> Work required
Filter the entries down to the lines holding "agent", then copy those lines.

* * * * * * * * *

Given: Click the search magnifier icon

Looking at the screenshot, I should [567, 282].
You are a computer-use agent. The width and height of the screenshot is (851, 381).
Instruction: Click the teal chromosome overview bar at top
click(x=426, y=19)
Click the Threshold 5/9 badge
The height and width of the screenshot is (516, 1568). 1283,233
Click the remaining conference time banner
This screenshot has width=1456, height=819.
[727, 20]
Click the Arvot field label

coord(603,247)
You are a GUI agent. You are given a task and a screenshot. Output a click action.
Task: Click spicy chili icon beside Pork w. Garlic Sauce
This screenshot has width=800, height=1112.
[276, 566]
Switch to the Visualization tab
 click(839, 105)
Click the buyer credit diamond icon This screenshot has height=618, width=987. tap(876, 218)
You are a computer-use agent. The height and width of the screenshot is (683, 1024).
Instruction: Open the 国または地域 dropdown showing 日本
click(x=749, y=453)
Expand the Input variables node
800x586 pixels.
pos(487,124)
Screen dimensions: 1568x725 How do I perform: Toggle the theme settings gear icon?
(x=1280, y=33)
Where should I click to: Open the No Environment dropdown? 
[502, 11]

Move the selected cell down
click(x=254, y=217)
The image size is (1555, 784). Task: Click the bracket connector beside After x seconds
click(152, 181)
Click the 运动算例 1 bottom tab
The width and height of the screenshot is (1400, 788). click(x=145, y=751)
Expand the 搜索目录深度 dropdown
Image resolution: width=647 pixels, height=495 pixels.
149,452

* * * * * * * * *

> Response to the task
You are a computer-use agent. The width and height of the screenshot is (851, 381).
You are a GUI agent. You are given a task and a screenshot. Output a click action.
You are a computer-use agent. The height and width of the screenshot is (683, 1024).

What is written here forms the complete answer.